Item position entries
<<<<

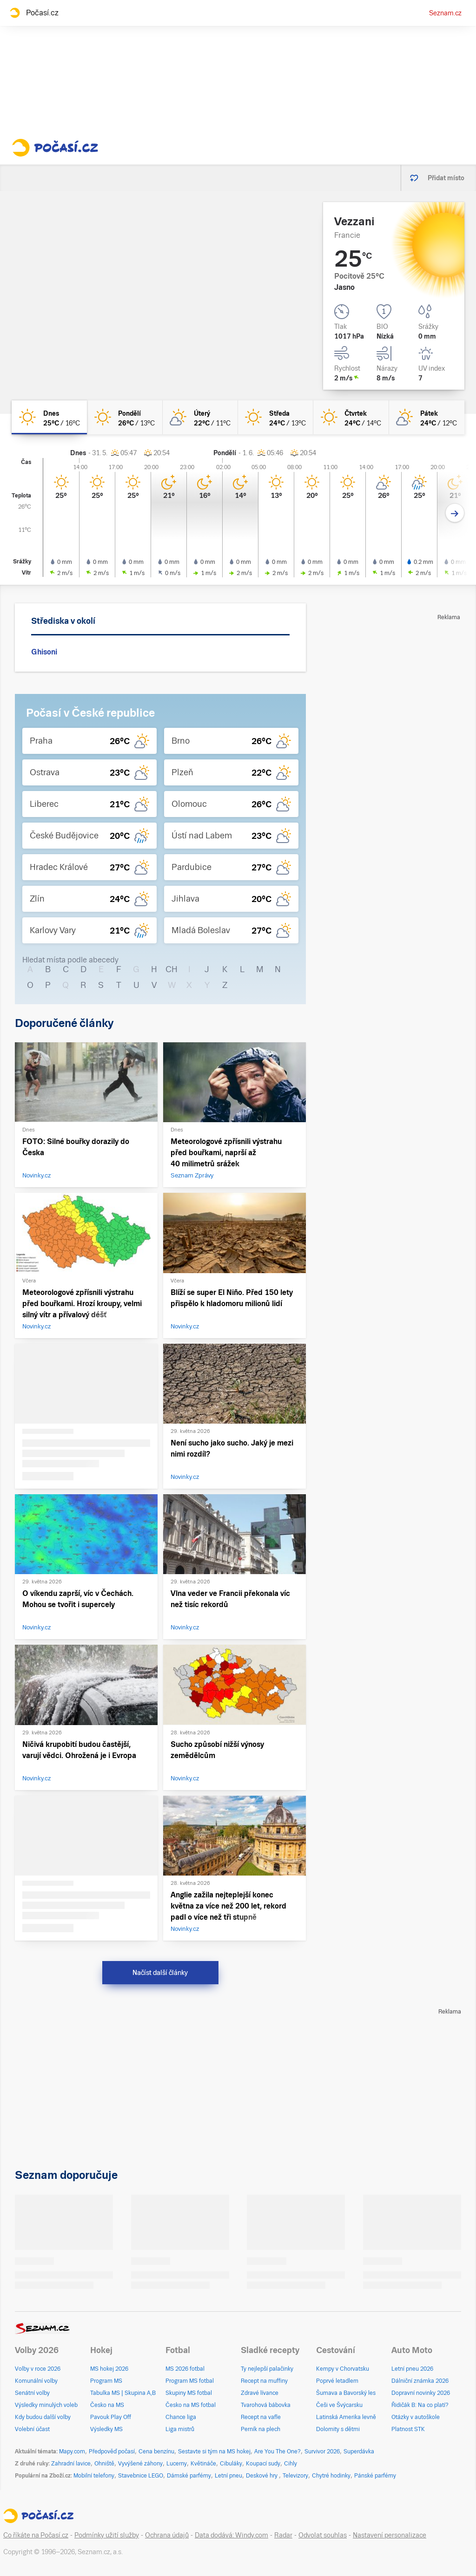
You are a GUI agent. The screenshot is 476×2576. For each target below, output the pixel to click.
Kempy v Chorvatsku (342, 2369)
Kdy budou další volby (43, 2417)
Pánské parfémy (375, 2475)
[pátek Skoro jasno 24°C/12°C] (426, 417)
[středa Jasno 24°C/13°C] (275, 417)
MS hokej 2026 (109, 2369)
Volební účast (32, 2429)
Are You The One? (277, 2451)
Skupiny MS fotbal (188, 2393)
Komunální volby (36, 2381)
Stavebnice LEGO (140, 2475)
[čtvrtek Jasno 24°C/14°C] (351, 417)
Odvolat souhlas (322, 2535)
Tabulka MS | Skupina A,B (123, 2393)
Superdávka (359, 2451)
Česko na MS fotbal (190, 2405)
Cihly (290, 2463)
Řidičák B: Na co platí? (420, 2405)
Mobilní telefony (93, 2475)
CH (171, 969)
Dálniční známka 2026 (420, 2381)
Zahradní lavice (71, 2463)
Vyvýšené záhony (140, 2463)
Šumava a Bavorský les (346, 2393)
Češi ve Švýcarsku (339, 2405)
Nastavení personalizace (389, 2535)
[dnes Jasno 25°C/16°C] (49, 417)
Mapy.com (72, 2451)
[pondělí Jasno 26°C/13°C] (124, 417)
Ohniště (104, 2463)
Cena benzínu (156, 2451)
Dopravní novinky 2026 (420, 2393)
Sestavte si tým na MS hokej (214, 2451)
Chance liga (180, 2417)
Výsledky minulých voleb (46, 2405)
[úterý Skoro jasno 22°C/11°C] (200, 417)
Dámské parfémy (189, 2475)
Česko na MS (107, 2405)
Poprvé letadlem (337, 2381)
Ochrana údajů (167, 2535)
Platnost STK (408, 2429)
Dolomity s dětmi (338, 2429)
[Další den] (454, 513)
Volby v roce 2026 (37, 2369)
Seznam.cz (445, 13)
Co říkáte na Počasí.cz (35, 2535)
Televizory (295, 2475)
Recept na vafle (261, 2417)
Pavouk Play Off (110, 2417)
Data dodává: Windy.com (231, 2535)
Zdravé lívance (259, 2393)
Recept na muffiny (264, 2381)
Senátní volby (32, 2393)
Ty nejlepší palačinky (267, 2369)
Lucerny (176, 2463)
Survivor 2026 (322, 2451)
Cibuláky (231, 2463)
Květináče (203, 2463)
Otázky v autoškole (415, 2417)
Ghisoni (44, 651)
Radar (283, 2535)
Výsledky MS (106, 2429)
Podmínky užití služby (106, 2535)
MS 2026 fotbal (185, 2369)
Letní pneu (228, 2475)
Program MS (106, 2381)
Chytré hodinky (331, 2475)
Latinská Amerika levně (346, 2417)
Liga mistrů (179, 2429)
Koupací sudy (263, 2463)
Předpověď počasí (112, 2451)
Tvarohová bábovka (266, 2405)
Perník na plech (260, 2429)
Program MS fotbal (189, 2381)
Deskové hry (262, 2475)
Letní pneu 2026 (412, 2369)
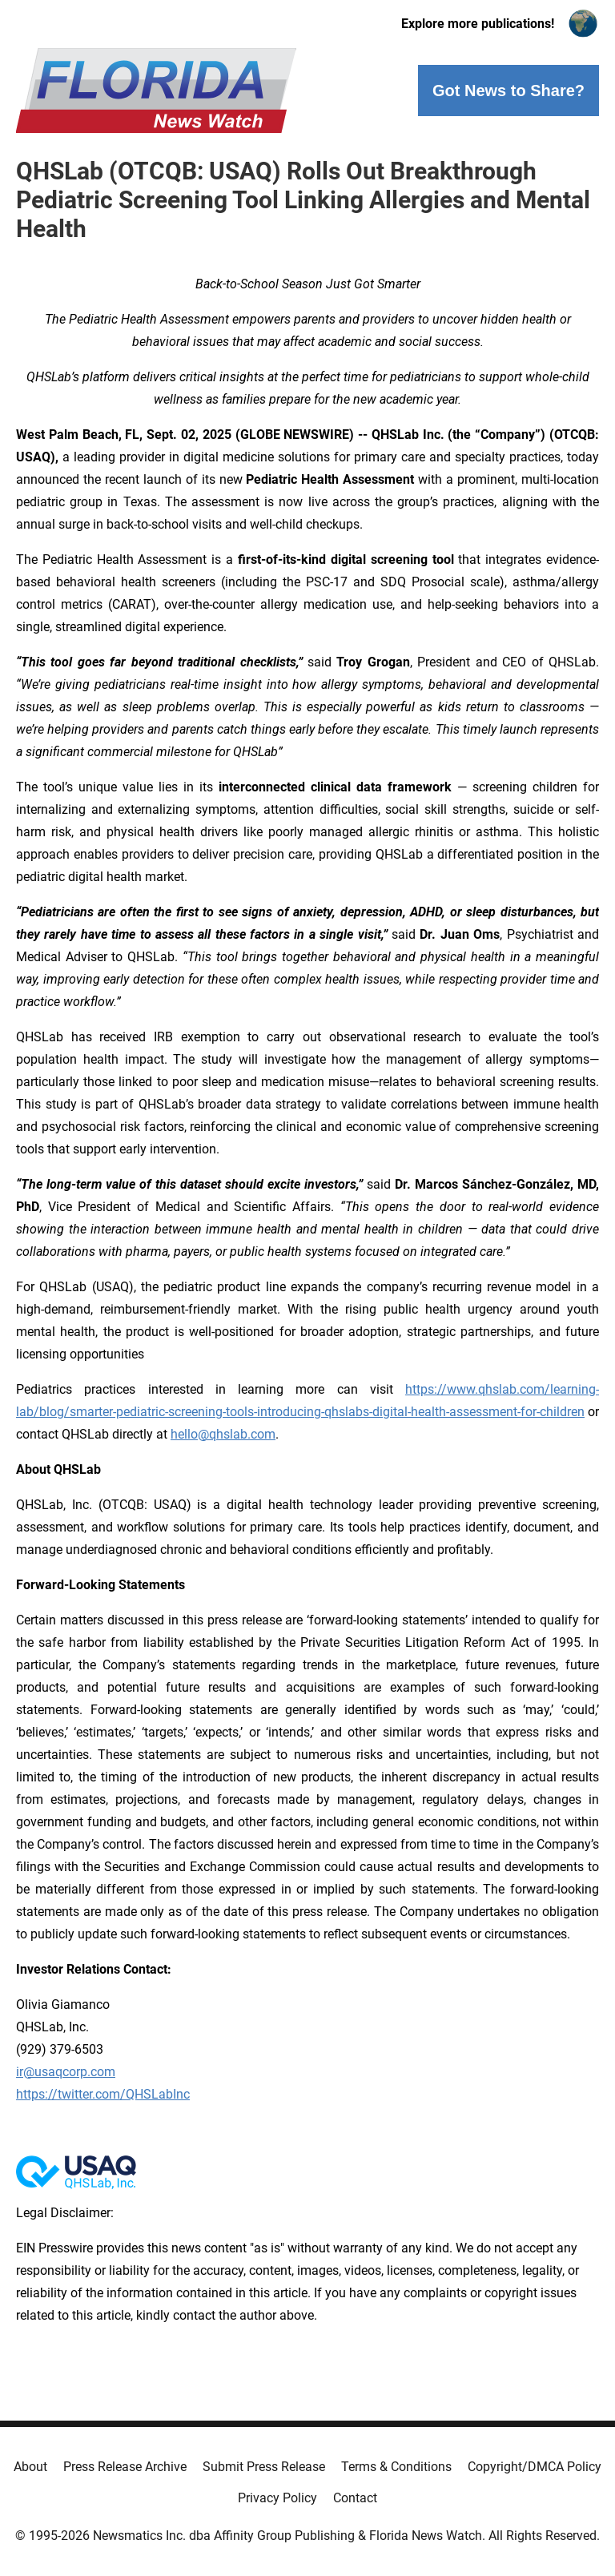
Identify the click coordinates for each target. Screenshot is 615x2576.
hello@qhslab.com (223, 1434)
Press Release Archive (125, 2466)
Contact (355, 2498)
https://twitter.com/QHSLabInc (103, 2094)
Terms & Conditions (396, 2466)
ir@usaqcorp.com (65, 2071)
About (30, 2466)
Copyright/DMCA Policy (534, 2466)
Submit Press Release (264, 2466)
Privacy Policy (277, 2498)
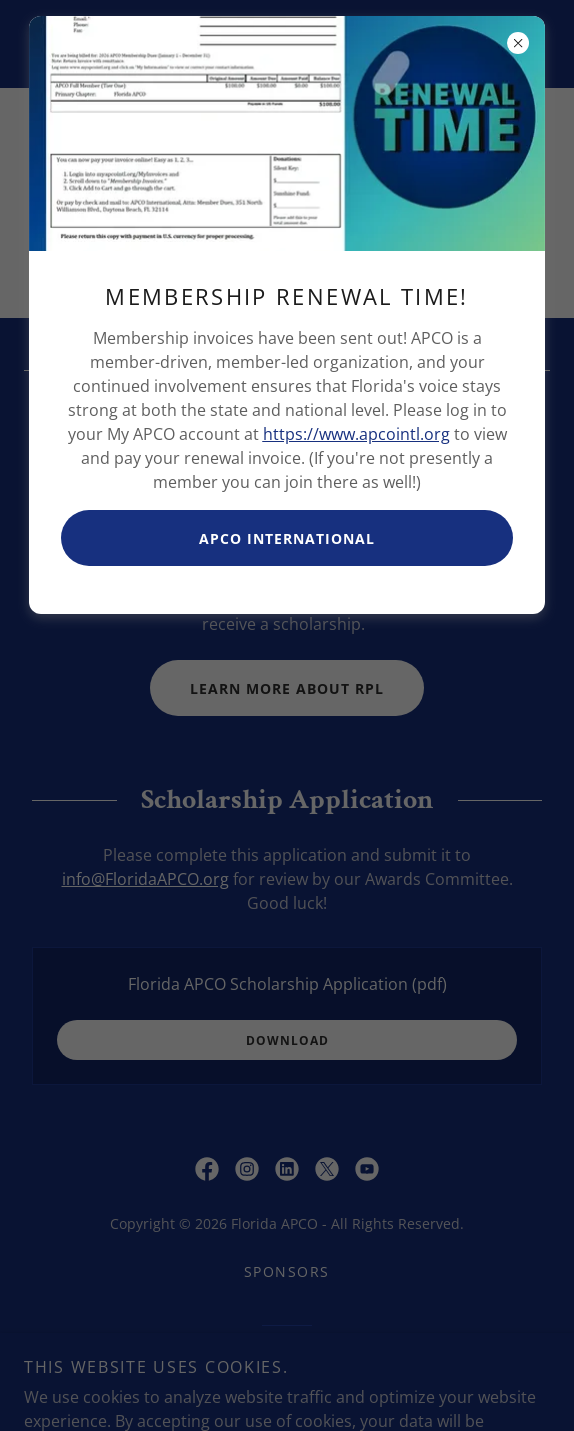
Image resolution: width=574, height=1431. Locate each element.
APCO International (287, 538)
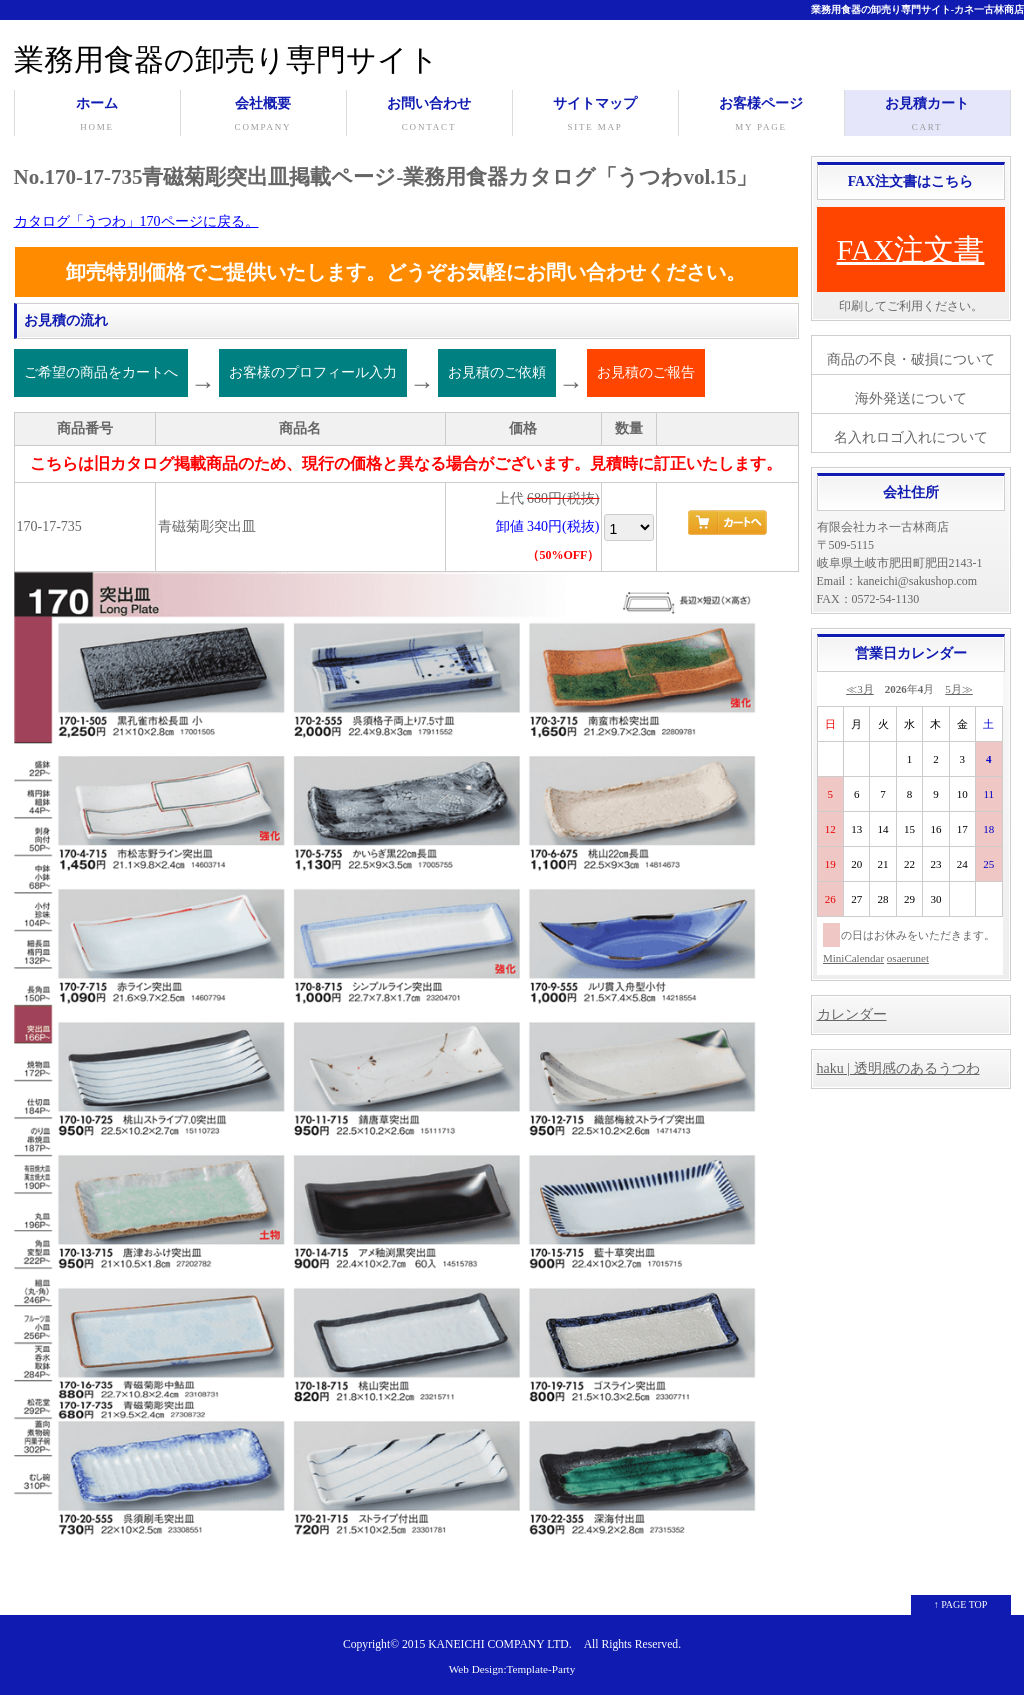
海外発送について (911, 398)
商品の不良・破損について (911, 359)
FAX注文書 (911, 249)
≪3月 (860, 689)
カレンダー (852, 1014)
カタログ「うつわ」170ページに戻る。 (136, 221)
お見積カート (927, 116)
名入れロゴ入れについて (911, 437)
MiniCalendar (853, 958)
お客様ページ (761, 116)
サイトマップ (595, 116)
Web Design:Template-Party (512, 1669)
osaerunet (908, 958)
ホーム (97, 116)
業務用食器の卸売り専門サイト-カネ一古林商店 (917, 9)
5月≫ (959, 689)
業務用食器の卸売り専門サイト (226, 59)
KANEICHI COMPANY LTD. (499, 1644)
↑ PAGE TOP (961, 1604)
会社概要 (263, 116)
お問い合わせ (429, 116)
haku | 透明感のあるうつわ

>>>>

• To be done: Rewrite the data above, renaming "Press Release" to "News Release" wherever it occurs and changing nothing else. Leave the pictures out of your answer.

• Reply to the task:
You are a GUI agent. The screenshot is 476×2576. For each target below, output the pixel to click.
Kempy v Chorvatsku (342, 2369)
Kdy budou další volby (43, 2417)
Pánské parfémy (375, 2475)
[pátek Skoro jasno 24°C/12°C] (426, 417)
[středa Jasno 24°C/13°C] (275, 417)
MS hokej 2026 (109, 2369)
Volební účast (32, 2429)
Are You The One? (277, 2451)
Skupiny MS fotbal (188, 2393)
Komunální volby (36, 2381)
Stavebnice LEGO (140, 2475)
[čtvrtek Jasno 24°C/14°C] (351, 417)
Odvolat souhlas (322, 2535)
Tabulka MS | Skupina A,B (123, 2393)
Superdávka (359, 2451)
Česko na MS fotbal (190, 2405)
Cihly (290, 2463)
Řidičák B: Na co platí? (420, 2405)
Mobilní telefony (93, 2475)
CH (171, 969)
Dálniční známka 2026 (420, 2381)
Zahradní lavice (71, 2463)
Vyvýšené záhony (140, 2463)
Šumava a Bavorský les (346, 2393)
Češi ve Švýcarsku (339, 2405)
Nastavení personalizace (389, 2535)
[dnes Jasno 25°C/16°C] (49, 417)
Mapy.com (72, 2451)
[pondělí Jasno 26°C/13°C] (124, 417)
Ohniště (104, 2463)
Cena benzínu (156, 2451)
Dopravní novinky 2026 (420, 2393)
Sestavte si tým na MS hokej (214, 2451)
Chance liga (180, 2417)
Výsledky minulých voleb (46, 2405)
[úterý Skoro jasno 22°C/11°C] (200, 417)
Dámské parfémy (189, 2475)
Česko na MS (107, 2405)
Poprvé letadlem (337, 2381)
Ochrana údajů (167, 2535)
Platnost STK (408, 2429)
Dolomity s dětmi (338, 2429)
[Další den] (454, 513)
Volby v roce 2026 (37, 2369)
Seznam.cz (445, 13)
Co říkáte na Počasí.cz (35, 2535)
Televizory (295, 2475)
Recept na vafle (261, 2417)
Pavouk Play Off (110, 2417)
Data dodává: Windy.com (231, 2535)
Zdravé lívance (259, 2393)
Recept na muffiny (264, 2381)
Senátní volby (32, 2393)
Ty nejlepší palačinky (267, 2369)
Lucerny (176, 2463)
Survivor 2026 (322, 2451)
Cibuláky (231, 2463)
Květináče (203, 2463)
Otázky v autoškole (415, 2417)
Ghisoni (44, 651)
Radar (283, 2535)
Výsledky MS (106, 2429)
Podmínky užití služby (106, 2535)
MS 2026 fotbal (185, 2369)
Letní pneu (228, 2475)
Program MS (106, 2381)
Chytré hodinky (331, 2475)
Latinská Amerika levně (346, 2417)
Liga mistrů (179, 2429)
Koupací sudy (263, 2463)
Předpověď počasí (112, 2451)
Tvarohová bábovka (266, 2405)
Perník na plech (260, 2429)
Program MS fotbal (189, 2381)
Deskové hry (262, 2475)
Letní pneu 2026 (412, 2369)
Identify the click coordinates for each target. Screenshot is 615x2576.
hello@qhslab.com (223, 1434)
News Release Archive (125, 2466)
Contact (355, 2498)
https://twitter.com/QHSLabInc (103, 2094)
Terms & Conditions (396, 2466)
ir@usaqcorp.com (65, 2071)
About (30, 2466)
Copyright/DMCA Policy (534, 2466)
Submit News Release (264, 2466)
Privacy Policy (277, 2498)
Image resolution: width=574, height=1431. Locate each element.
APCO International (287, 538)
海外発送について (911, 398)
商品の不良・破損について (911, 359)
FAX注文書 (911, 249)
≪3月 (860, 689)
カレンダー (852, 1014)
カタログ「うつわ」170ページに戻る。 (136, 221)
お見積カート (927, 116)
名入れロゴ入れについて (911, 437)
MiniCalendar (853, 958)
お客様ページ (761, 116)
サイトマップ (595, 116)
Web Design:Template-Party (512, 1669)
osaerunet (908, 958)
ホーム (97, 116)
業務用食器の卸売り専門サイト-カネ一古林商店 (917, 9)
5月≫ (959, 689)
業務用食器の卸売り専門サイト (226, 59)
KANEICHI COMPANY LTD. (499, 1644)
↑ PAGE TOP (961, 1604)
会社概要 (263, 116)
お問い合わせ (429, 116)
haku | 透明感のあるうつわ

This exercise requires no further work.